Wow 81% YABU at the moment. Your post states, correctly, that the signet ring is a signifier of old wealth and privilege for a family with colonial connections. Old wealth in this country - you mention going back 200 years in the case of your husband's family - is very often linked to histories of colonialism and the slave trade AND/OR the exploitation of rural poor by landowners or workers in the industrial revolution. While your husband may not feel responsible for his ancestors, wearing a signet ring actively celebrates his family's historical wealth, power and where it came from. I'm pretty appalled that 81% of mumsnet voters on this thread think that's absolutely fine. Conversely, I'm sure Jacob Rees-Moggins and co will be delighted.

godmum56 · 31/03/2021 20:14

"Partly. They do usually have a seal or coat of arms. They are not wedding rings but upper class men often start to wear them first when they get married. Or when they come of age. Previous generations of posh men would never have worn a wedding ring - looked upon as appallingly infra dig. Harry wears one. His father and brother don't. My first husband said only Italian men wore wedding rings - tosser. True though. In those days it was pretty much only a continental thing, and then only Catholic countries (I think)."

Or when they are given it, or when they inherit it. The signets my husband and father wore were monogrammed.

TinselTinsel · 31/03/2021 20:26

I LOVE LOVE LOVE these kind of family traditions, not that we have any in our family.
My ideal engagement would have been a family sentimental ugly ring over a £1million fancy ring any day!

Courgetteandbeans · 31/03/2021 20:27

I didn't know they were posh. I've noticed Prince Charles wearing one and always wondered why he was wearing something so tacky. They make me think of cockney market traders and Del Boys types Grin

Weemovitchski · 31/03/2021 20:32

I currently wear my dead partner's signet ring on my thumb. He inherited it from his father. All his male cousins have one also. It has the family crest on it. It's very worn, but it will eventually go to our daughter. She has the family crest tattooed on the inside of her left wrist. Yes, he was posh. His cousin is a Marquess. He died from the drink, leaving very little for his only child. Me, I'm 100% working class. His mother referred to me as "the miner's daughter..." (My father did work in the mines, doing scientific research into pneumoconiosis). When my girl got the tattoo, I suggested her arse would be a better place for it...
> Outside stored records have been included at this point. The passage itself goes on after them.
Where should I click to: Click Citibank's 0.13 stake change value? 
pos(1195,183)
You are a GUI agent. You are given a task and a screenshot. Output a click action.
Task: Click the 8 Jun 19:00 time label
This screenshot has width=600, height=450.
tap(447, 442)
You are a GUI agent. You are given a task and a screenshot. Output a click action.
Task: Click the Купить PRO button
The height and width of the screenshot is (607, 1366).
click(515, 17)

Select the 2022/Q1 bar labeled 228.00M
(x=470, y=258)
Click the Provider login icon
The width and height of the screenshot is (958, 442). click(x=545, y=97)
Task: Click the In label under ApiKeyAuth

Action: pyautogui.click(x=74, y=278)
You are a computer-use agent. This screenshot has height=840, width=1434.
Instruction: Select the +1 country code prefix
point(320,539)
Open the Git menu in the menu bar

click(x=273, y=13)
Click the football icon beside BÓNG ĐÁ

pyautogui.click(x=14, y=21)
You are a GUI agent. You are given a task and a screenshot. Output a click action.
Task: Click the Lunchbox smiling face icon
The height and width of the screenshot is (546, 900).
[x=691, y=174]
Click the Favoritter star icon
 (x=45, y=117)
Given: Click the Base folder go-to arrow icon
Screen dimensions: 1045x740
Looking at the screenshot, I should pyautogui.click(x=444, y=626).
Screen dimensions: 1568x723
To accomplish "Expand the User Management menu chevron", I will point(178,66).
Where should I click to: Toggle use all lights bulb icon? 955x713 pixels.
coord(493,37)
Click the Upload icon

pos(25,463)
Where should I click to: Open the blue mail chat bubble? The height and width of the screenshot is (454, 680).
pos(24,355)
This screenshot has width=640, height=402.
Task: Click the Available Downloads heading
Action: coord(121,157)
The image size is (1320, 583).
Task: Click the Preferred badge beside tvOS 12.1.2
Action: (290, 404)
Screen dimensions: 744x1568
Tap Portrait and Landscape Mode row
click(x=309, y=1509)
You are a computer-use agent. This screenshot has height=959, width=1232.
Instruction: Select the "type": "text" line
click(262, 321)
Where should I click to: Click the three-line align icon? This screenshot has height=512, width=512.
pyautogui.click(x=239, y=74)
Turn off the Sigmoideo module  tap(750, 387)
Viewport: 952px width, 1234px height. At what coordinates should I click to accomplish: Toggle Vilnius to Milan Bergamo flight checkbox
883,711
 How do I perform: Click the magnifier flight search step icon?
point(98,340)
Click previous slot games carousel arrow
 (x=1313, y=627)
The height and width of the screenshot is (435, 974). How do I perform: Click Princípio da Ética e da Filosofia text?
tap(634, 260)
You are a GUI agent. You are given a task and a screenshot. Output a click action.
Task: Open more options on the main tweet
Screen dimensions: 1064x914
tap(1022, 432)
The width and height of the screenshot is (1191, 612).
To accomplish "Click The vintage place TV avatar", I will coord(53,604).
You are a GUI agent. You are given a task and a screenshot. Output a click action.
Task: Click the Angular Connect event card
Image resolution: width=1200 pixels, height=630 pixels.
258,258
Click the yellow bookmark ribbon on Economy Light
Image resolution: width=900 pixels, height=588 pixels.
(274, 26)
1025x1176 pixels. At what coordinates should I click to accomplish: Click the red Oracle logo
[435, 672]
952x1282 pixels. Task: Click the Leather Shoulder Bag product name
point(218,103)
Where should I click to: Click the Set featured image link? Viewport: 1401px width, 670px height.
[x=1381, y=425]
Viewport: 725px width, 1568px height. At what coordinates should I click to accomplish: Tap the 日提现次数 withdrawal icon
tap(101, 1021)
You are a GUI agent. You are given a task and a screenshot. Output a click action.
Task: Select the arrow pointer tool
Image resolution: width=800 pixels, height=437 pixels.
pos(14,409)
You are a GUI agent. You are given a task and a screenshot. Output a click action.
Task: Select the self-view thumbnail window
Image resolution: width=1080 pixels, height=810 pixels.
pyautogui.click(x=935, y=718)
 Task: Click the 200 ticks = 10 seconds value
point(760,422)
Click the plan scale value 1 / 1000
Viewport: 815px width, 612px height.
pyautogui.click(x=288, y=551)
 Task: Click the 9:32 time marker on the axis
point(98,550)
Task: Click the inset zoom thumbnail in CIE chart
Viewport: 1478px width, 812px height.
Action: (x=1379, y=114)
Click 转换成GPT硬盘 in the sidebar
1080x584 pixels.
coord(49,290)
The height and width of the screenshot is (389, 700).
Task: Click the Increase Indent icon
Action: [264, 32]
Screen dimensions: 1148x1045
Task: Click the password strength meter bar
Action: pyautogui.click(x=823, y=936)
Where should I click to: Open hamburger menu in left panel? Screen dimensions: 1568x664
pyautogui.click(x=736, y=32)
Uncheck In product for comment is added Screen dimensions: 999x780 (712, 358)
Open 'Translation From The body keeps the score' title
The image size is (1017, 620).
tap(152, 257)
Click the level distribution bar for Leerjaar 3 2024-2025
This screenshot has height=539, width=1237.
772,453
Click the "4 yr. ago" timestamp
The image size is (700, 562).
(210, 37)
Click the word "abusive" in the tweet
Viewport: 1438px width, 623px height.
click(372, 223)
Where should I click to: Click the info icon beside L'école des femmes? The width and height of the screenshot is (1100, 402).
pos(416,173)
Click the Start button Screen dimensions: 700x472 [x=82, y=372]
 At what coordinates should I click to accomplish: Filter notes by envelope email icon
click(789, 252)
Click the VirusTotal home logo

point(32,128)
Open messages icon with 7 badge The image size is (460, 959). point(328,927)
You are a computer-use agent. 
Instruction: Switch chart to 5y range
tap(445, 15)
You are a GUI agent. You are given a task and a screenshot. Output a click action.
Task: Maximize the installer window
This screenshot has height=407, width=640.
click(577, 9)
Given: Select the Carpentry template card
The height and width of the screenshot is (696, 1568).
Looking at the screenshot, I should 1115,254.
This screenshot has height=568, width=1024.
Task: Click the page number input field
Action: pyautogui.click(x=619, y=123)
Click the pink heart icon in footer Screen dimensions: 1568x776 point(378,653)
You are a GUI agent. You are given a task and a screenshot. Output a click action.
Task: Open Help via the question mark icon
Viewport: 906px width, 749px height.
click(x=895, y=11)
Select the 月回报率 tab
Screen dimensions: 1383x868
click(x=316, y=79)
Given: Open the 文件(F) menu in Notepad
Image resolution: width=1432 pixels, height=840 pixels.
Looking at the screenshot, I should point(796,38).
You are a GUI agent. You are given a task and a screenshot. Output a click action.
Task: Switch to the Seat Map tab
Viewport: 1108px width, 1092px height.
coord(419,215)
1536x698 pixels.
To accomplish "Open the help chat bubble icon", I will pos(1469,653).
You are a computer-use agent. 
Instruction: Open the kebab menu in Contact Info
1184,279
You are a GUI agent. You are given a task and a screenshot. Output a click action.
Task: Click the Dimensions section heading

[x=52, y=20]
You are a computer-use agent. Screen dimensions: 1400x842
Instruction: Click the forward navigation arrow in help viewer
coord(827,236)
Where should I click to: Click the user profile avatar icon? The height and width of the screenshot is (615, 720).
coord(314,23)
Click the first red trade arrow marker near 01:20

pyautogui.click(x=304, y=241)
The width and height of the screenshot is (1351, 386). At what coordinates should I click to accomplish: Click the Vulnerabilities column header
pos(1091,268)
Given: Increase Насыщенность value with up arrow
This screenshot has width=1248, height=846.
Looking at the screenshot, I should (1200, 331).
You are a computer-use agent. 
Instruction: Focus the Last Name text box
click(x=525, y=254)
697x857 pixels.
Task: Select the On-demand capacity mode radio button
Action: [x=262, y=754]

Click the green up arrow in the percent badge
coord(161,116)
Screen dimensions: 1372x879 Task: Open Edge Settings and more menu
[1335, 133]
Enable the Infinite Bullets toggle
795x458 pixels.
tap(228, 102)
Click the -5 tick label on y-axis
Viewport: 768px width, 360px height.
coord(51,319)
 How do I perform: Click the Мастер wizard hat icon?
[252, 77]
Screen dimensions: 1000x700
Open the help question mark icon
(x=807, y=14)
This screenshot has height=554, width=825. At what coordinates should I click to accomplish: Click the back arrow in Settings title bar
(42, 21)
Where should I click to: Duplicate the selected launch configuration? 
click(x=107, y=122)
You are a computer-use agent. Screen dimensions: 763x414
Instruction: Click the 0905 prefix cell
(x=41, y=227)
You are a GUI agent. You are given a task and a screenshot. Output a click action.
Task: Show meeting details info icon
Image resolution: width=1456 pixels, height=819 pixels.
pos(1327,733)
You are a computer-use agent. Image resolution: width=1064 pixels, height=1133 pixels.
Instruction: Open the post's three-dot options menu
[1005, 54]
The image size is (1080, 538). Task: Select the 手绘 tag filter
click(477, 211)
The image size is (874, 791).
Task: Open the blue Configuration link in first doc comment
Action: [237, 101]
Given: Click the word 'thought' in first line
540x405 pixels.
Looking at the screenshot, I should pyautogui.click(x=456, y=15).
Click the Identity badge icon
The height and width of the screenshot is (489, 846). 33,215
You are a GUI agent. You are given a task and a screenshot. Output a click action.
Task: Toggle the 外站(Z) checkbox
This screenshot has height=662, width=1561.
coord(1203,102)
CrankyFrankie · 31/03/2021 20:39

I agree with you OP, they’re naff/elitist/outdated/patriarchal etcetc. I think the general consensus is skewed due to confusion between signet rings and sovereign rings (!) and seemingly a general lack of awareness 😬. I can’t imagine marrying someone who wore one anyway! But I guess it’s kind of cute at the same time 🤷‍♀️

PlumpAndDeliciousFatcat · 31/03/2021 20:49

@Lulu777

Wow 81% YABU at the moment. Your post states, correctly, that the signet ring is a signifier of old wealth and privilege for a family with colonial connections. Old wealth in this country - you mention going back 200 years in the case of your husband's family - is very often linked to histories of colonialism and the slave trade AND/OR the exploitation of rural poor by landowners or workers in the industrial revolution. While your husband may not feel responsible for his ancestors, wearing a signet ring actively celebrates his family's historical wealth, power and where it came from. I'm pretty appalled that 81% of mumsnet voters on this thread think that's absolutely fine. Conversely, I'm sure Jacob Rees-Moggins and co will be delighted.
So discreetly channelling that old, inherited money into a mortgage-free house, expensive education etc = fine, but wearing a piece of jewellery which hints at where the money has come from = unconscionable?

Where are all these signet-free descendants who are doing their bit to dismantle hereditary privilege?